Group of plutons in Argentina

The Colangüil Batholith is a group of plutons in western Argentina between the latitudes of 29 and 31° S. The plutons of the batholith were emplaced and cooled in the Late Paleozoic and the Triassic. Runs in a north–south direction. The plutons of the batholith are intruded into volcanic rocks produced by the same plutons plus some earlier deformed basement. The most common rocks in the batholith are granodiorite, granite and leucogranite. The batholith contains also a dyke swarm of north–south trending dykes. Compared to other subduction-related batholiths around the Pacific Ocean Colangüil Batholith is more felsic.

Together with the Chilean Coastal Batholith and the Elqui-Limarí Batholith the Colangüil Batholith is a remnant of the volcanic arcs that erupted the volcanic material of the Choiyoi Group.

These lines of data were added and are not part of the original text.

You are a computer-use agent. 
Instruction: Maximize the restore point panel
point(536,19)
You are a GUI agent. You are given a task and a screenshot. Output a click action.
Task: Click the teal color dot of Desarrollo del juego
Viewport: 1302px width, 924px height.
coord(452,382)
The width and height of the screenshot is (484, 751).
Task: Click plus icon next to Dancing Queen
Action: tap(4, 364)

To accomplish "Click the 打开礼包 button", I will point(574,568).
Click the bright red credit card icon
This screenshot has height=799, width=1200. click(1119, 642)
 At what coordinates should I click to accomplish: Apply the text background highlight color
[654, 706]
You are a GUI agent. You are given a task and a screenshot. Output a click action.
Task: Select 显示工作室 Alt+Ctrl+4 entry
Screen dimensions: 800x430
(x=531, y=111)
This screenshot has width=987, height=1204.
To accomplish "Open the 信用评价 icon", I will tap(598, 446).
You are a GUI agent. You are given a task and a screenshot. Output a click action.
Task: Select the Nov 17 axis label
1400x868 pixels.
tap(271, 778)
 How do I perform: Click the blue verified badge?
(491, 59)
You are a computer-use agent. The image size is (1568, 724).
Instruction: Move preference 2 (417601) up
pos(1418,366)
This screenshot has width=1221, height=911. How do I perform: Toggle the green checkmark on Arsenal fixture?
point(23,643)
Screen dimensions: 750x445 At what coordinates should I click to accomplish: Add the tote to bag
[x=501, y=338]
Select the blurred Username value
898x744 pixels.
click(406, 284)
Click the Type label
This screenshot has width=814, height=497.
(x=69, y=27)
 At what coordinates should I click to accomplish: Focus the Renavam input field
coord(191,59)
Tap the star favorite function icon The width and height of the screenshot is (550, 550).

The batholith is made up six major units:
- Granodiorita Las Piedritas (made up by five plutons)
- Granito Los Puentes (made up by three plutons)
- Granito Las Opeñas (made up by a single pluton)
- Granito Agua Blanca (made up by two plutons)
- Granito Los Lavaderos (made up by a single pluton)
- Riolita Tres Quebradas (subvolcanic intrusions)

Part of the batholith is thought to be covered by thick sedimentary deposits such as those of Iglesia Basin.